*PAGE EXCERPT*.
++++++

If all of my work was for huge prints and I only shot at ISO 400 and under, then I might consider it. 
IMHO, though, I think people considering switching to the D800[E] should be looking at medium format. And if MF is too expensive, then they they probably aren't making enough money to justify the "extra" performance they "need". I just don't think there's enough difference between Canon & Nikon to take such a huge bath, financially.


----------



## privatebydesign (Nov 4, 2013)

90% 100-200iso; 8% 400-800iso; 2% either under 100 or over 800.


----------



## JohnDizzo15 (Nov 4, 2013)

mackguyver said:


> JohnDizzo15 said:
> 
> 
> > Have you considered switching or buying into the D800/e (or preordering the Sony) at all since you do so much work in the lower ISO ranges?
> ...



I definitely concur with you on all those points.

++++++

Entries for locating words and elements:
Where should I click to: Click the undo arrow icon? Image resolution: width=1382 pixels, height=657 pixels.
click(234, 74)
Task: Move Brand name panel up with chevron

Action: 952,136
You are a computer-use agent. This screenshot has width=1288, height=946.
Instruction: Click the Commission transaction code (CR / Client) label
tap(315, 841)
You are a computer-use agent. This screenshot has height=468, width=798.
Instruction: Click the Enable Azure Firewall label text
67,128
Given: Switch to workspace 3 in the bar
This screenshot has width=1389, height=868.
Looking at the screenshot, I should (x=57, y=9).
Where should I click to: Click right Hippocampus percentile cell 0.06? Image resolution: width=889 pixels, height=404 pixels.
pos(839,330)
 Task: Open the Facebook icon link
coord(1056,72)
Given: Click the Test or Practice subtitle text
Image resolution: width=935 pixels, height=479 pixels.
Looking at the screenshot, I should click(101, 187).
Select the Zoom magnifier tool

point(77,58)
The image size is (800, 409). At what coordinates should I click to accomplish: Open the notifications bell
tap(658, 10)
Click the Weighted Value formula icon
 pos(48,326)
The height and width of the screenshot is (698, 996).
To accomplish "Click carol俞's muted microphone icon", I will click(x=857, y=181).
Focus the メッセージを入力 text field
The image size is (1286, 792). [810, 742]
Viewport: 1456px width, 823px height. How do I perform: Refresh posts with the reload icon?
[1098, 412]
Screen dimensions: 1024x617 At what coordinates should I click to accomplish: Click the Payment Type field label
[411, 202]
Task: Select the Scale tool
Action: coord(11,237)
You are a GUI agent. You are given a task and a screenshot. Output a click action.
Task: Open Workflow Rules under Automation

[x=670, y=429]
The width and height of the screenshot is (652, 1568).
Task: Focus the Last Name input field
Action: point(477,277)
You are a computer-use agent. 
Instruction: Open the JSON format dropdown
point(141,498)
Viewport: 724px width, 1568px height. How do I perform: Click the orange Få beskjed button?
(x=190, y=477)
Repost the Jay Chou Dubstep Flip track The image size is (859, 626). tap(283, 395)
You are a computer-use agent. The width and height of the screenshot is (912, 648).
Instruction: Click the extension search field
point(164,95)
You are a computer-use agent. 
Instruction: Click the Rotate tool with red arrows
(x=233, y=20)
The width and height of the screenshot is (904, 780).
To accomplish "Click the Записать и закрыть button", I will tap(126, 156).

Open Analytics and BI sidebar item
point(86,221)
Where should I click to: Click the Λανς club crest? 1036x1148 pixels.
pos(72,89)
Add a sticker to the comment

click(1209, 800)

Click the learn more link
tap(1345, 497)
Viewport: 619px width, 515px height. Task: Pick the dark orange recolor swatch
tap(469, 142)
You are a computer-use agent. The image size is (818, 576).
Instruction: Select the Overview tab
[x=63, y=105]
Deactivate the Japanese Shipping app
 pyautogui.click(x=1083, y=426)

++++++

*WORK INSTRUCTIONS*.
Please reproduce the part of the camera forum thread starting at "IMHO, though, I" and ending at "huge bath, financially.".

*EXPECTED ANSWER*.
IMHO, though, I think people considering switching to the D800[E] should be looking at medium format. And if MF is too expensive, then they they probably aren't making enough money to justify the "extra" performance they "need". I just don't think there's enough difference between Canon & Nikon to take such a huge bath, financially.